IV. For that purpose an interest bearing loan of $36 M. was advanced by the appellant to the subsidiary which was followed by a $45 M. cash dividend. It is the deduction of the interest paid by the subsidiary to the appellant under this $36 M. loan that is in issue in this appeal.
V. The Minister disallowed the deduction except for a portion computed by reference to the subsidiary"s retained earnings as these stood prior to the payment of the dividend.1 In allowing the deduction of this portion of the interest, the Minister recognized in effect that the loan, up to the amount of the retained earnings, served to replenish the working capital of the subsidiary.
VI. The appellant attempted to convince the Tax Court that the balance of the interest paid on the loan was also deductible based on the reasoning advanced by Jackett P. in Trans-Prairie Pipelines Ltd. v. MNR [1970] C.T.C. 537. McArthur T.C.C.J. denied the appeal. He found that contrary to the situation in Trans-Prairie, it has not been shown in this instance that the loan had been used to fill a "real hole" in the capital requirements of the subsidiary.
VII. The direct use of the borrowed funds was to pay the dividend.

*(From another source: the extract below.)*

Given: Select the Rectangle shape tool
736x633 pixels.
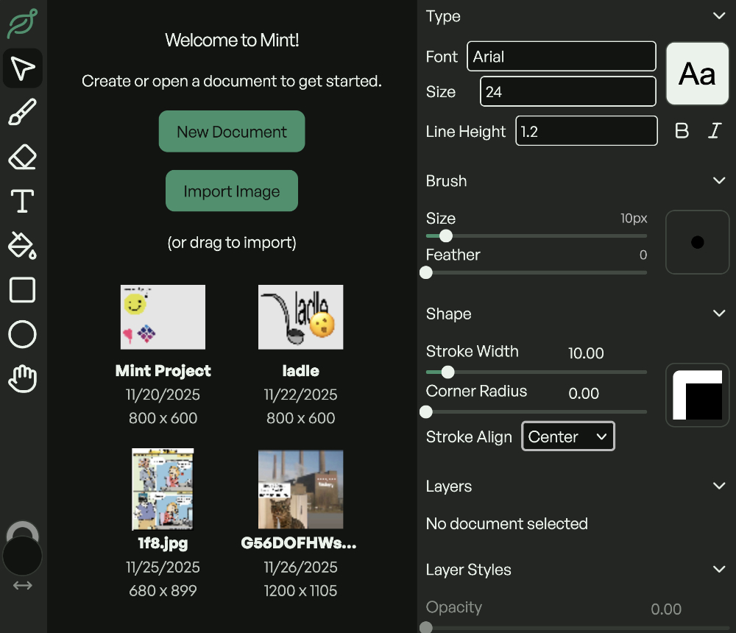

As to its alleged indirect use, the evidence indicates that at the time of the borrowing, the capital used in the business was constituted by $39 M. of share capital contributed by the appellant shareholder. This amount was not redeemed or cancelled. None of the share capital was converted to debt. Except to the extent of the retained earnings the borrowing was not a replacement of moneys that had been withdrawn for the business. While the continued operations of a business after the withdrawal of its working capital suggests that other funds are being used in the conduct of the business, no such inference arises here.
VIII. In order to succeed, it was incumbent upon the appellant to demonstrate that the borrowed funds were being put to eligible use by the subsidiary during the relevant taxation years. This demonstration has not been made.
IX. The appeal will be dismissed with costs.
"Marc Noël"
J.A.
FEDERAL COURT OF CANADA
Names of Counsel and Solicitors of Record
DOCKET: A-367-97
STYLE OF CAUSE: THE CHASE MANHATTAN BANK OF CANADA |
DATE OF HEARING: THURSDAY, DECEMBER 9, 1999
PLACE OF HEARING: TORONTO, ONTARIO
REASONS FOR JUDGMENT BY: NOËL J.A. |
Delivered at Toronto, Ontario
on Thursday, December 9, 1999
APPEARANCES: Mr. Jeffrey W. Galway
Ms. S. Patricia Lee
SOLICITORS OF RECORD: Blake, Cassels & Graydon |
Commerce Court West
Toronto, Ontario
Morris Rosenberg
Deputy Attorney General of Canada |
FEDERAL COURT OF APPEAL
Date: 19991209
Docket: A-367-97
BETWEEN:
THE CHASE MANHATTAN BANK OF CANADA |
Appellant
Respondent
__________________
1 The retained earnings stood at approximately $5 M.